MS: “…78 percent of Malaysia’s population live in urban areas and 97 percent of Malaysians use the internet…”

If those are indeed facts, then Malaysia’s situation is far direr. If the ignorance of the rural Malays is not the key enabler of the kleptocracy we know, it can only mean that it is their indifference to the scourge of corruption and racism that saw the rise of the kleptocrats now running the roost.

This then points to the real possibility that fundamental differences in morals, values and ethics divide the country - not just race and religion though the latter is the bedrock on which these crippling values prevail.

The education system and the slow-release drug called the New Economic Policy (NEP) have been successful in erasing the line between right and wrong. Does that mean the country will continue to sink as the thieves and bigots take turns at the swill?
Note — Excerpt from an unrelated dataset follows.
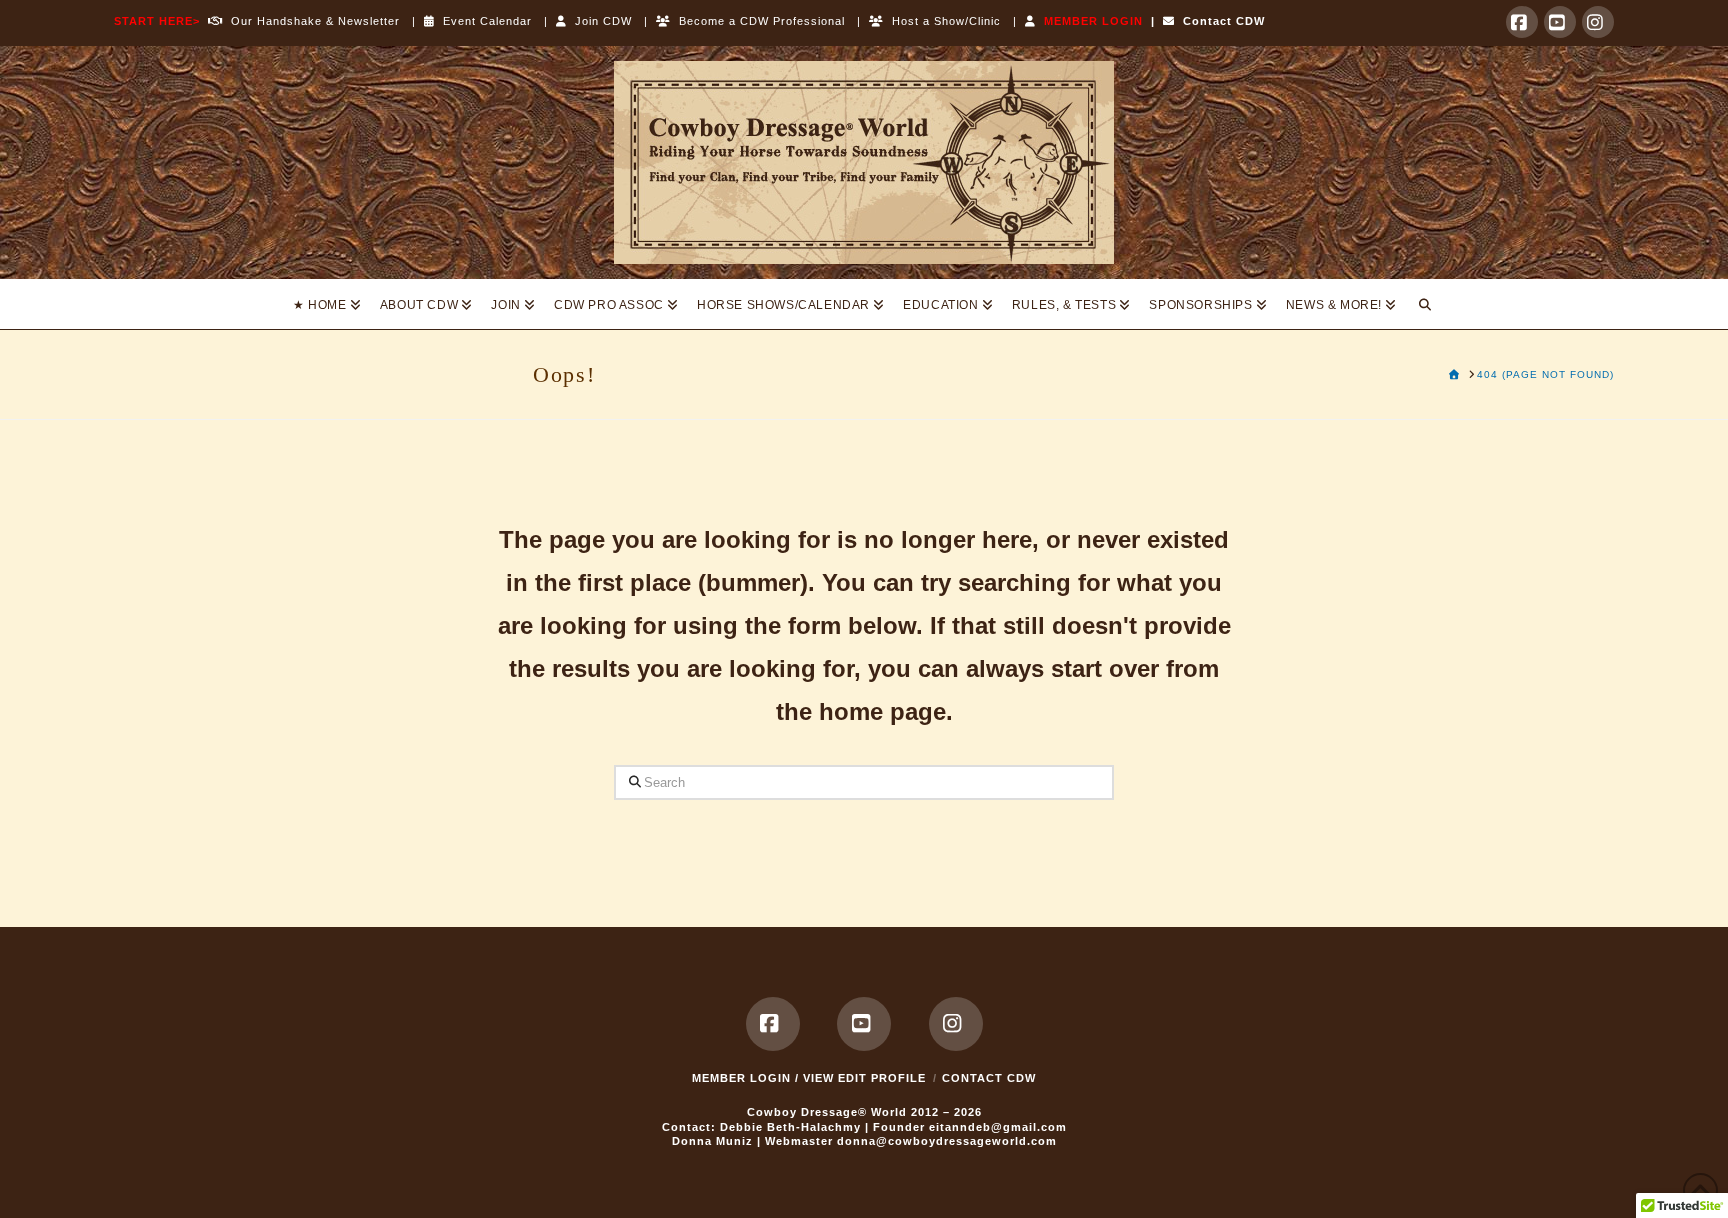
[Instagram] (1598, 22)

Man on the Silver Mountain: I pray that sanity will prevail instead of racism and religious bigotry. Not that loyalty to race and religion is wrong, but we have seen it has been used to perpetuate their stay in power for selfish individual interests. The people should see this as it is.

Those leaders who cried race and religion are using it to stay in power for position and privilege and to enrich themselves.

It is nothing about race and religion at all. Even if it is for religion, it was not for the true teaching of the religion but was hijacked for political expediency. In other words, hypocrisy by hypocrites.

The task of the party that wants to turn Malaysia around from divisiveness due to the use of racism and religion in politics must be to disseminate this message to the masses.

Let them have a clear picture of what it is all about and how they have been cheated and used to benefit those in power to plunder the country.

They must know that what was considered sacrosanct, like the Tabung Haji, Felda, Retirement Fund Incorporated (KWAP) or the Armed Forces Pension Fund (LTAT), was desecrated by their sacrilegious plundering.

Nothing is safe from their greed. The people must see the destruction done to the country by selfish leaders. The people must see them for what they are.